One of the chief sources of liability for contractors occurs when the public is put in danger around a construction site. Falling debris, unstable ground, heavy equipment and other risks abound for those who are not trained or covered by safety policies and procedures. It is therefore of utmost importance for a contracting business to take the proper steps to protect the public around a job site.
The Basics Aren’t Enough
Most public work sites are covered by putting up a fence or otherwise cordoning off the area to keep the public out. In addition, OSHA requires signage to be put up, warning against parked equipment, falling hazards or other area dangers.
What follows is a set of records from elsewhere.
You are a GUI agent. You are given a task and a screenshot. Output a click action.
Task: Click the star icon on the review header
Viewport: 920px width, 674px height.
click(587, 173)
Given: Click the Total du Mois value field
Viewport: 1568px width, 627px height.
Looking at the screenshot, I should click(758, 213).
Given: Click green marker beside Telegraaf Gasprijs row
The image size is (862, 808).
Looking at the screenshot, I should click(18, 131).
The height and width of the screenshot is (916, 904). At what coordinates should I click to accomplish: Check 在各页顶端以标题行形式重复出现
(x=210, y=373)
However, these precautions may not be enough. What if an incident occurs beyond the boundary of the job site? Falling debris can go past the fence or blockade, for example, and the contractor could be found liable for resulting injuries.
The Public and Trespassers
It is important to be detail-oriented when protecting sites. For example, the American National Standards Institute, or ANSI, does not include trespassers in their standards for protecting the public. Thus, when putting up signage it is important to include a “No Trespassing” admonishment as well.
Go the Extra Mile
OSHA, ANSI and the American Society of Safety Engineers (ASSE) are all important resources for setting safety standards. However, the standards put forth by these groups are a starting point, not the be-all, end-all of safety and security.
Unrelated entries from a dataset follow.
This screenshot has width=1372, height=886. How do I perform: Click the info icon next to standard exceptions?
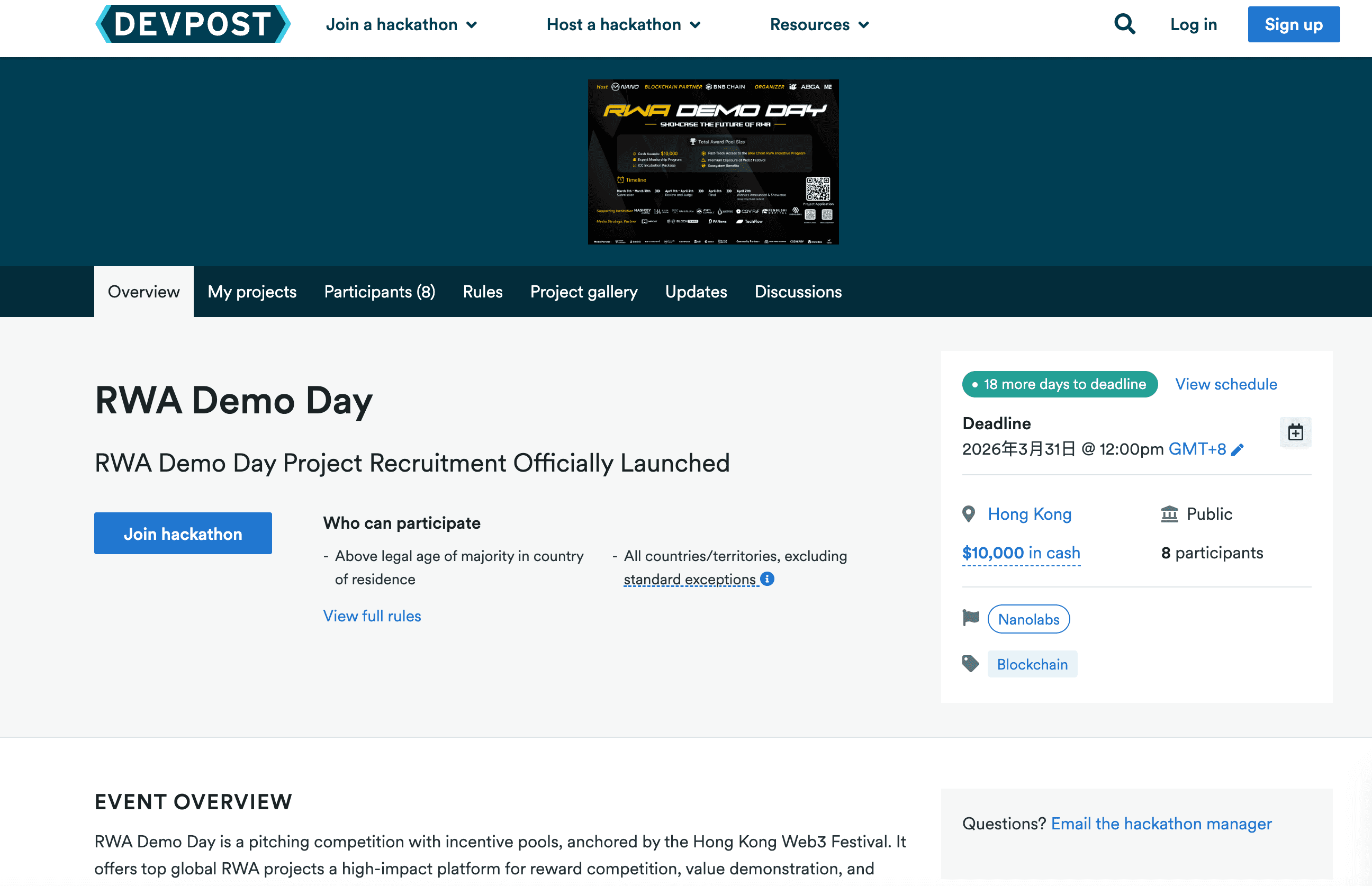(x=768, y=579)
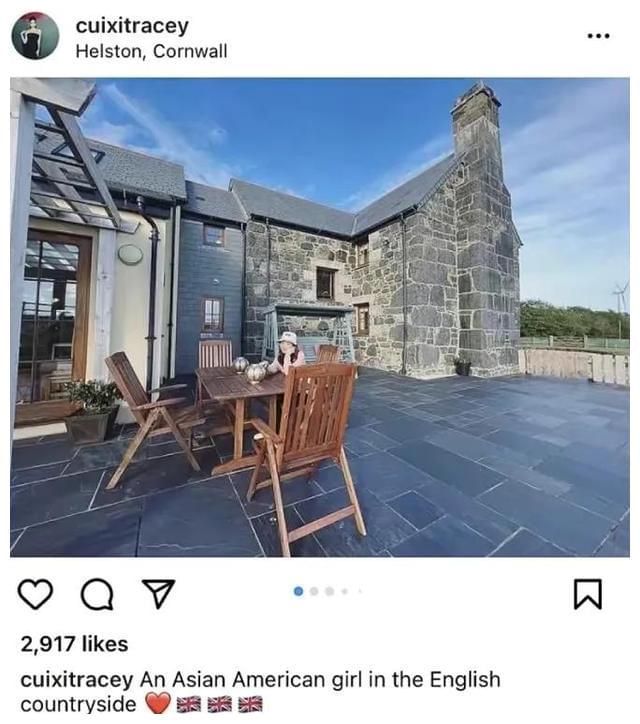This screenshot has width=640, height=724.
Task: Jump to the fourth carousel dot
Action: [x=344, y=591]
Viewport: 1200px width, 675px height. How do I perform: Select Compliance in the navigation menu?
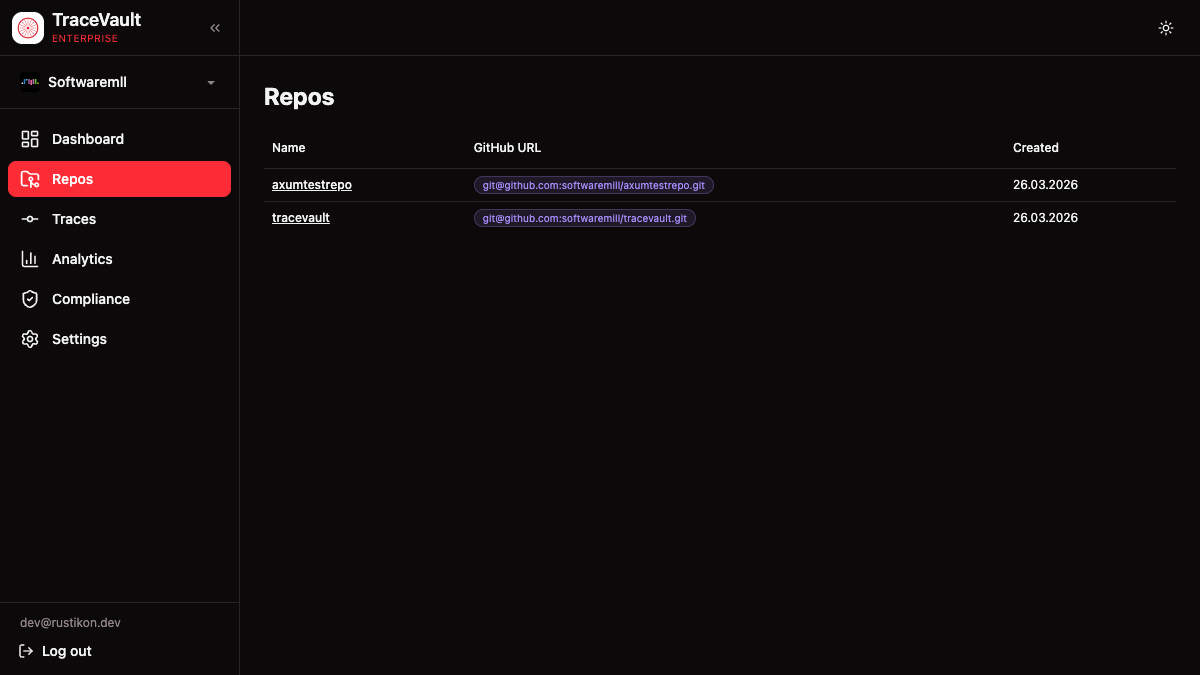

It is vital for contractors to go above and beyond when establishing procedures for safeguarding the public in and around the job site. Every company should develop control plans for public hazards, as well as establish emergency action plans for dealing with such situations when they do arise.
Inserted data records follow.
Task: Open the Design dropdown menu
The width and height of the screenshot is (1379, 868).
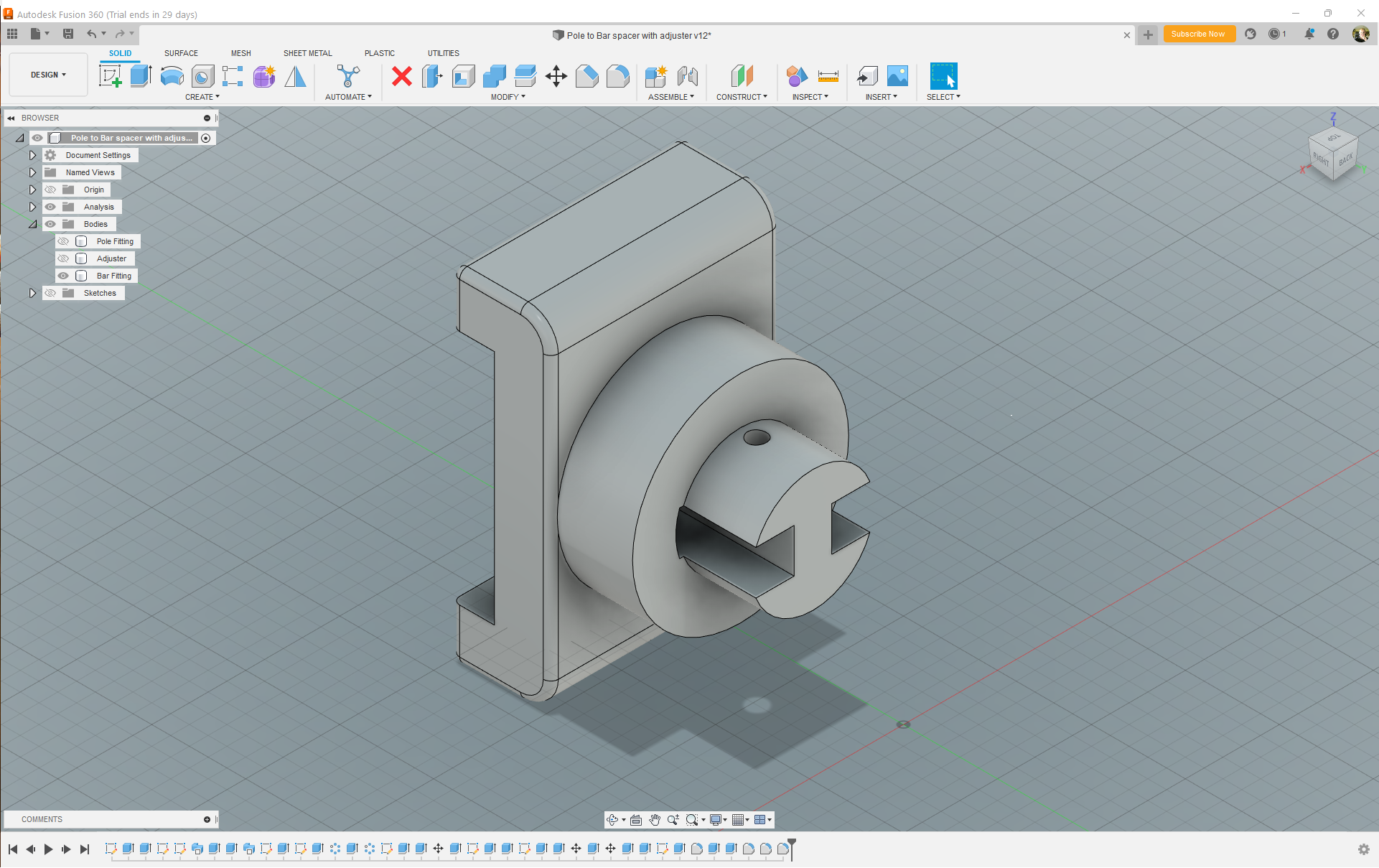Action: click(47, 75)
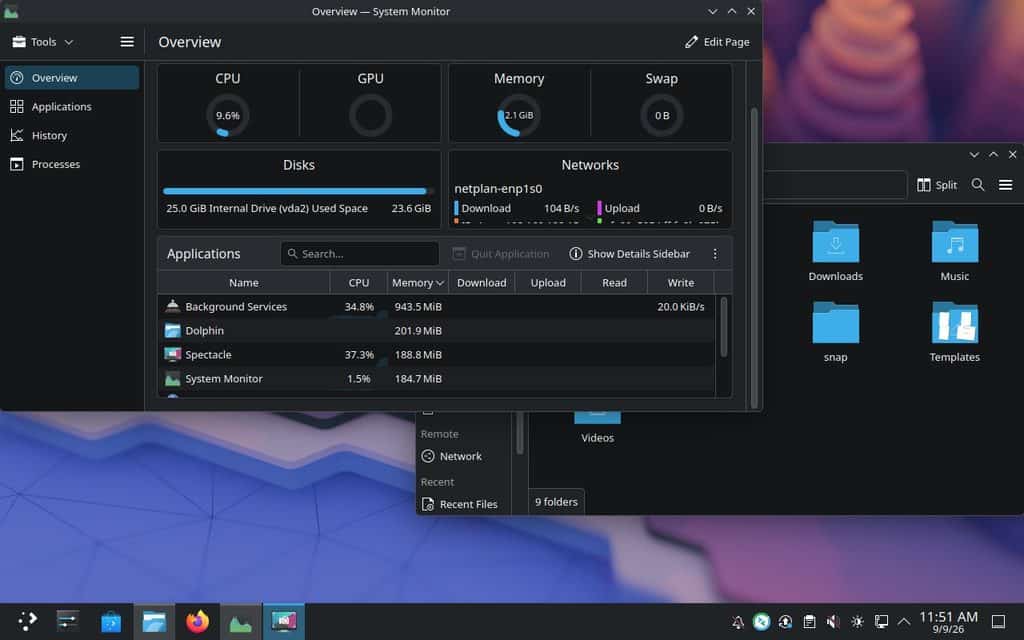Open the applications table three-dot menu
This screenshot has width=1024, height=640.
pyautogui.click(x=715, y=253)
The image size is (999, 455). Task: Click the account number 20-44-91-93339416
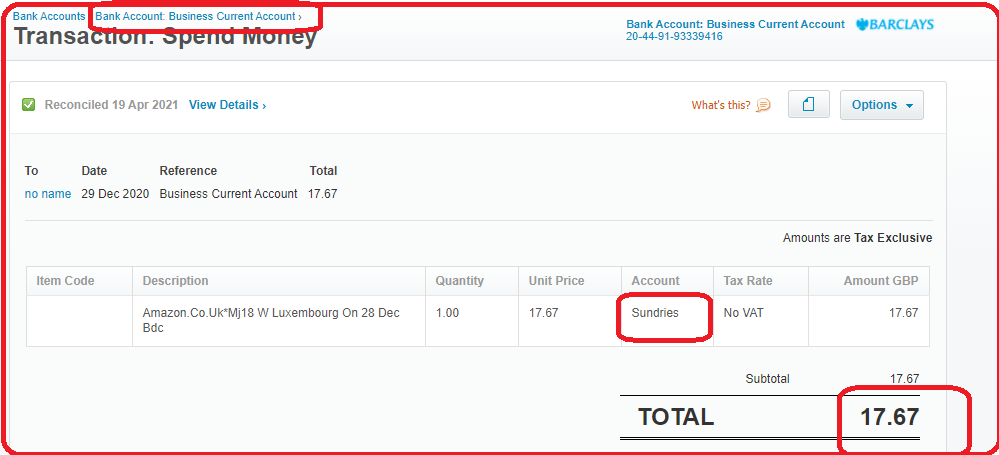click(x=674, y=37)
High Traffic and High Risk Areas
Safety procedures and protocols are exceptionally valuable in areas of high risk or high traffic. These locations can include:
- Urban streets
- Near schools
- Around hospitals
- Near parks and monuments
Your workers and staff should be heavily involved in these safety procedures. They need to be as invested as you are in keeping the public safe. This comes from establishing training programs in the best practices for public security. The better trained your workforce is, the more likely they will be to keep a safe zone around the work area.
Posting watches, controlling traffic and warning people away from danger while being prepared to explain the risks should all be important parts of worker training. Such efforts will greatly reduce your liability and keep not only your workers and site safe, but protect the public from harmful and potentially devastating incidents.
Have you had any incidents or close calls that taught you a valuable lesson? What are your thoughts about public security and safety policies and procedures? How do you feel about the cost vs. benefit of getting your staff involved? We would love to hear your thoughts on this issue. Leave us a comment below and let us hear what you have to say.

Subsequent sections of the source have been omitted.